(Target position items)
※ ※ ※

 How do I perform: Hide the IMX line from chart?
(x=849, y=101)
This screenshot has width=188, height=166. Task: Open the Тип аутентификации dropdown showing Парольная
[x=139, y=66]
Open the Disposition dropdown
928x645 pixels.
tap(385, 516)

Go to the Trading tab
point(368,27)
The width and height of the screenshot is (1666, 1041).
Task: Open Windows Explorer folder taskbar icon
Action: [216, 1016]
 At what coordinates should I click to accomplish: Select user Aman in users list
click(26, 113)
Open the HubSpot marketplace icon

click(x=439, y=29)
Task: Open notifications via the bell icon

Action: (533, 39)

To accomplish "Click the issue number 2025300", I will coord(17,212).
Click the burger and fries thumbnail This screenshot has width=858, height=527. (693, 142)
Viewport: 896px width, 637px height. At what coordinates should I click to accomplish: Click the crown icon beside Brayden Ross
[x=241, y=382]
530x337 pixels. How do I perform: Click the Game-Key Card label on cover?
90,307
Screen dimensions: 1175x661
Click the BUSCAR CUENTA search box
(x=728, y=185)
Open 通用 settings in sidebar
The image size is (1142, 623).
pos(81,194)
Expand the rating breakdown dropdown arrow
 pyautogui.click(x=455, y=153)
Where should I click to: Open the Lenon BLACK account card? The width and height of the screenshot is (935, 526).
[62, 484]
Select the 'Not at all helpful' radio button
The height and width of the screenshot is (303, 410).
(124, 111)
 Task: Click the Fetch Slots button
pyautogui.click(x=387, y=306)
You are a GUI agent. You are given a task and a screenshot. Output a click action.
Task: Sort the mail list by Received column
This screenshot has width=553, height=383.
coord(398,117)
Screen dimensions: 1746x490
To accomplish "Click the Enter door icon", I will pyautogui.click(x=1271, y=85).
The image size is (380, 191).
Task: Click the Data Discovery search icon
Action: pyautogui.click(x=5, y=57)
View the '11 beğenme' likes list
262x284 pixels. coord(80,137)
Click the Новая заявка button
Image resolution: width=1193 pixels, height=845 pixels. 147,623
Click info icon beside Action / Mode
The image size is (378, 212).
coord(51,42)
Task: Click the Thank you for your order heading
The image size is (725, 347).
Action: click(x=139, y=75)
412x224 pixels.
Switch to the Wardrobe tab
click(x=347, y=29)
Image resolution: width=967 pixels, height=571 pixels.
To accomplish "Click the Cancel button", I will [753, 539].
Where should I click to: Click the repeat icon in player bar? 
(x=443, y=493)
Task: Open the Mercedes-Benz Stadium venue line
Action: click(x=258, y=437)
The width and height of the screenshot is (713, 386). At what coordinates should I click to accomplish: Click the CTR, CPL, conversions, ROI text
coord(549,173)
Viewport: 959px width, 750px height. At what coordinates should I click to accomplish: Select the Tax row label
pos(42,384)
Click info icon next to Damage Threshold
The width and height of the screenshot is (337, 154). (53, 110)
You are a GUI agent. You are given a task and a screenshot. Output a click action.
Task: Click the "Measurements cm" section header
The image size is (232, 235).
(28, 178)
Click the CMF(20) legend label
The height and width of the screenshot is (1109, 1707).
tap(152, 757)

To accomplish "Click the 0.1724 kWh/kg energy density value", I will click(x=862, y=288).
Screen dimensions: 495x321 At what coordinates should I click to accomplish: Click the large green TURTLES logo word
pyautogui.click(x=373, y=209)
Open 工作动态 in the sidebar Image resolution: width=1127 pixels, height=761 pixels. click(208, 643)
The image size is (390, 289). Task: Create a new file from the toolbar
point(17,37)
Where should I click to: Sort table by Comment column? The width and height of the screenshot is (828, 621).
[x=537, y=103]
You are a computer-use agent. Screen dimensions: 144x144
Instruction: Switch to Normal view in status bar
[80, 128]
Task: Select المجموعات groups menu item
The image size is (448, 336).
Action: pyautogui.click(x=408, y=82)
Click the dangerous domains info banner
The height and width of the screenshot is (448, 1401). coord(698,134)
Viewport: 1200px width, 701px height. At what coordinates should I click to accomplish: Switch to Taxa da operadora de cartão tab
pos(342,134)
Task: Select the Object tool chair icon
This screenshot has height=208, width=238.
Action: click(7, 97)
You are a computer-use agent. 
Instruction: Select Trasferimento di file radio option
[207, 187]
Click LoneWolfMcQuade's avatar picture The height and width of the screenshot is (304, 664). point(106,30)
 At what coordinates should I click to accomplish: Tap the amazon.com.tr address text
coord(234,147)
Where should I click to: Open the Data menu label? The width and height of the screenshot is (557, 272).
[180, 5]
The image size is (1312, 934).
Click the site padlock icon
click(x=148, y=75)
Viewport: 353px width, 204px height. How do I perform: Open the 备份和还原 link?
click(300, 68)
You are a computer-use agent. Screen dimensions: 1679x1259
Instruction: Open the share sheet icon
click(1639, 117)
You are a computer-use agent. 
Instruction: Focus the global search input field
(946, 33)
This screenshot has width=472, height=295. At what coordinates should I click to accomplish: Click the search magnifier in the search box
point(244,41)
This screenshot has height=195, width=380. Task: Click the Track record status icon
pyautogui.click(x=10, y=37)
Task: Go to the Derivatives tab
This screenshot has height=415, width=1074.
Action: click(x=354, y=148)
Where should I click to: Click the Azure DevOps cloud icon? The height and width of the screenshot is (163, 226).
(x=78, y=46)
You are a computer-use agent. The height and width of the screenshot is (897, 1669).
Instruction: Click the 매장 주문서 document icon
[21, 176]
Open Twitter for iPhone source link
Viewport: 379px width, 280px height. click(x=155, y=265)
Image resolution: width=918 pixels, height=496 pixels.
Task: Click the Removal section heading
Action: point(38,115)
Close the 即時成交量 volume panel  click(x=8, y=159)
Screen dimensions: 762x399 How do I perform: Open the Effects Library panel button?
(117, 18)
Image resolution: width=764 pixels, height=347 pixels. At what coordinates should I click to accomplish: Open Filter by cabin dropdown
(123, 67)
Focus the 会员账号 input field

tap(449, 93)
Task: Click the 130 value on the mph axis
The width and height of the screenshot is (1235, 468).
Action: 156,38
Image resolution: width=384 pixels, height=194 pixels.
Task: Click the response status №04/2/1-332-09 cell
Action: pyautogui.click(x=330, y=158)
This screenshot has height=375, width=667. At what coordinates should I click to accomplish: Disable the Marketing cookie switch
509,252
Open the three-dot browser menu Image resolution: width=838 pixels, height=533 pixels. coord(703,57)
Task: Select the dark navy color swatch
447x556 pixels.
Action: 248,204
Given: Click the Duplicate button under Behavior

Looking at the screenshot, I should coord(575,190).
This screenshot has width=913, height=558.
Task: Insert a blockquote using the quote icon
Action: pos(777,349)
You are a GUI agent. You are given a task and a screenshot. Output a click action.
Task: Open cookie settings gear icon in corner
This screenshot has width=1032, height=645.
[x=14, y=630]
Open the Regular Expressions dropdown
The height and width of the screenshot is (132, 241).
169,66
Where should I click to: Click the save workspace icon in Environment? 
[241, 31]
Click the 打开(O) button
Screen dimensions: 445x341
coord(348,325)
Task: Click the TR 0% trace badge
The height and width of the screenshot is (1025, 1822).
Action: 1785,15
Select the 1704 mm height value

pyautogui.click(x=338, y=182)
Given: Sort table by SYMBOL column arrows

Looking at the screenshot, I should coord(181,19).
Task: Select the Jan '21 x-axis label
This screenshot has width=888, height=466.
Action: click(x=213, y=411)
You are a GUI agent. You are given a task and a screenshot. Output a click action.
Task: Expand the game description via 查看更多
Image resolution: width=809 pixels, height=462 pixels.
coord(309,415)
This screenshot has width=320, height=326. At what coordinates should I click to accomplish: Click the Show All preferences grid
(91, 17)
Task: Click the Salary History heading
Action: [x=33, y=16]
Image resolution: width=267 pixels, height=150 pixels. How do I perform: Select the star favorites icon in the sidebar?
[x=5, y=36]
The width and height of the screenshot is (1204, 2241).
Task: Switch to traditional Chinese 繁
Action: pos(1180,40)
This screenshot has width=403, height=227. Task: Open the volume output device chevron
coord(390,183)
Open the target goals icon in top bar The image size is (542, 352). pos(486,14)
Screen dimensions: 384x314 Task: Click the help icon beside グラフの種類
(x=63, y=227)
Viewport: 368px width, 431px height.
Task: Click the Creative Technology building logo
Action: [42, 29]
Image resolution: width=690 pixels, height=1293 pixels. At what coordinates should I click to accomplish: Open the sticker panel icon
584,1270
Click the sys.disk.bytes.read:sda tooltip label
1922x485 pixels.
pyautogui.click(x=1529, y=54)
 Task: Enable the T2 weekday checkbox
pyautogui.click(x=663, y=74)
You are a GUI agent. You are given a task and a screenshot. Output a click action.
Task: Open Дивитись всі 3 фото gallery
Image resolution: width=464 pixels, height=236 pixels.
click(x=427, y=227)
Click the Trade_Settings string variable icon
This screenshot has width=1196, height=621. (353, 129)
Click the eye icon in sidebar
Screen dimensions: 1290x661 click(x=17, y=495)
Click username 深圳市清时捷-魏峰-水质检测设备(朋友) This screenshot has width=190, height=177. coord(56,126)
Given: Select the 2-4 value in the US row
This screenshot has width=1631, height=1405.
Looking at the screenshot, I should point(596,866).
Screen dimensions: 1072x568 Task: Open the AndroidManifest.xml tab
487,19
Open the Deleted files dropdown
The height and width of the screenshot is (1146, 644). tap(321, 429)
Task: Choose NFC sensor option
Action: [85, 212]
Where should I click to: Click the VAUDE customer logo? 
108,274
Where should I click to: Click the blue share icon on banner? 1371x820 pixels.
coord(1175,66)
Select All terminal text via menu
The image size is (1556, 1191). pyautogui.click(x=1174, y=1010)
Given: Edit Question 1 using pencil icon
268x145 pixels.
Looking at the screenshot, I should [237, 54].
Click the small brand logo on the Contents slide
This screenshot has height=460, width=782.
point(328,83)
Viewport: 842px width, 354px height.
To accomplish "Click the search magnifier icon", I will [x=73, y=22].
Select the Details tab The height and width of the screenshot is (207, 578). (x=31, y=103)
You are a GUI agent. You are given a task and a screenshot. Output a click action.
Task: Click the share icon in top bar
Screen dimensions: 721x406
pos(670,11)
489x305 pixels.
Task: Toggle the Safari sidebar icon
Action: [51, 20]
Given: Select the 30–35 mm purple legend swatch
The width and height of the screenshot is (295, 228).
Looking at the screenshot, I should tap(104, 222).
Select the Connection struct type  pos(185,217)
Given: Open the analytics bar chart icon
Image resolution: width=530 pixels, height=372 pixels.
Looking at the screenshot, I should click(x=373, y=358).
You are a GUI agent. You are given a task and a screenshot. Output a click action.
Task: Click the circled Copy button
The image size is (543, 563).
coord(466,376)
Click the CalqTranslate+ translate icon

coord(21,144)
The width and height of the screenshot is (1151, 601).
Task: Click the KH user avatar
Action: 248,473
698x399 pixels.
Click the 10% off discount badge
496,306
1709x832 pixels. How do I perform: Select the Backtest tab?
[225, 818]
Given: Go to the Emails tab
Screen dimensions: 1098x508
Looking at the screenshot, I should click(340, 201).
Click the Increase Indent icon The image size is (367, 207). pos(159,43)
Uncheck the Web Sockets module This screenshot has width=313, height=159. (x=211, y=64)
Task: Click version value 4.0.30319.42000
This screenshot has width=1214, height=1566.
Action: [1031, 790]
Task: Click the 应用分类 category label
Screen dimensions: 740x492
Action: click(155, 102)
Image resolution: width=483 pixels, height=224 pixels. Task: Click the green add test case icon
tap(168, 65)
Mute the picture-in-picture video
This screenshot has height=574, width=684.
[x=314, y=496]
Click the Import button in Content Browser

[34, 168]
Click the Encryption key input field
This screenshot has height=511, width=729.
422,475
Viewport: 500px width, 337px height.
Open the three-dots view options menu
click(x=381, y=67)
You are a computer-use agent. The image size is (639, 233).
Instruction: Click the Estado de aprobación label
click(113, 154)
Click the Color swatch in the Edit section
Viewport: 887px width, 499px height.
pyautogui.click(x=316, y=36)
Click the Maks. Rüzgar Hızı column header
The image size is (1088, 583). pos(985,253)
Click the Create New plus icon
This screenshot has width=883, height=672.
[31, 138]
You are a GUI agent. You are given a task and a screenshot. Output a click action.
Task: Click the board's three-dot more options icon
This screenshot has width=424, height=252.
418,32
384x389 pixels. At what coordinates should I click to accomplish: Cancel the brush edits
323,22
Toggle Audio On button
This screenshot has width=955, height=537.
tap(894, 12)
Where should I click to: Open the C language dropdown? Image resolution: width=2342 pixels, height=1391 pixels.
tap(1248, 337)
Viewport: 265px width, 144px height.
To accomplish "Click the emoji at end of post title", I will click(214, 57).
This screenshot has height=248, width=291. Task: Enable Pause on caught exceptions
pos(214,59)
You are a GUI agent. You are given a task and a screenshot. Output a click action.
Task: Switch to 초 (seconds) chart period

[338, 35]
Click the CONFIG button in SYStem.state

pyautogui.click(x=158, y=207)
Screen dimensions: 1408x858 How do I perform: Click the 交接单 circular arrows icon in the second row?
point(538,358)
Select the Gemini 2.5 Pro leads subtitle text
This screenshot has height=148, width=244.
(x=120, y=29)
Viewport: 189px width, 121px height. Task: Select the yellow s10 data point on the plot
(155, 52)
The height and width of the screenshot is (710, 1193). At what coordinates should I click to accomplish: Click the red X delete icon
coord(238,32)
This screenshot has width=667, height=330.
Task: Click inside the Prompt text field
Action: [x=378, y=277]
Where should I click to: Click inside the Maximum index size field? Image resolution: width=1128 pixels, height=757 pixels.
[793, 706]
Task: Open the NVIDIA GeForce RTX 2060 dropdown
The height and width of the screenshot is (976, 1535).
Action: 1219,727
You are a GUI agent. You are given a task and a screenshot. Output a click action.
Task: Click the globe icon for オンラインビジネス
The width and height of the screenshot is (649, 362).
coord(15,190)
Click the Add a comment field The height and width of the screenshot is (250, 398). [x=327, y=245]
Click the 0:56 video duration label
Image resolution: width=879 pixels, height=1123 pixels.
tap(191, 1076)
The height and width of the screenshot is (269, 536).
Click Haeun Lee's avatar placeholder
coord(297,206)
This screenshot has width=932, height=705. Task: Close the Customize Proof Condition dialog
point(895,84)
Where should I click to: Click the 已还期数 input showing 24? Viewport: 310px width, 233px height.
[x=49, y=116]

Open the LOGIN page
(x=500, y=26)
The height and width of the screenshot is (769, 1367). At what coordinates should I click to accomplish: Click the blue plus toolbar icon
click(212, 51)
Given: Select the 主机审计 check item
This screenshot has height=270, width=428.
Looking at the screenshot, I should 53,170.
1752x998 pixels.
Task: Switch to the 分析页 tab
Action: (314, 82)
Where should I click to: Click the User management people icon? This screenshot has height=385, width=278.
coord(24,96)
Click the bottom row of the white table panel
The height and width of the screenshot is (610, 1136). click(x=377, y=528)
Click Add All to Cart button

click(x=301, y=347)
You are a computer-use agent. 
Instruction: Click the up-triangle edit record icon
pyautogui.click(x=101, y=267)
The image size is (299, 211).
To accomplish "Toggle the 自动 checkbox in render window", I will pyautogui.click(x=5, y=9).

※ ※ ※

OBJECTIVE:
Copy the items word for word, from the first line through the line containing "tap(385, 516)".

RESULT FOR THIS TASK:
 How do I perform: Hide the IMX line from chart?
(x=849, y=101)
This screenshot has width=188, height=166. Task: Open the Тип аутентификации dropdown showing Парольная
[x=139, y=66]
Open the Disposition dropdown
928x645 pixels.
tap(385, 516)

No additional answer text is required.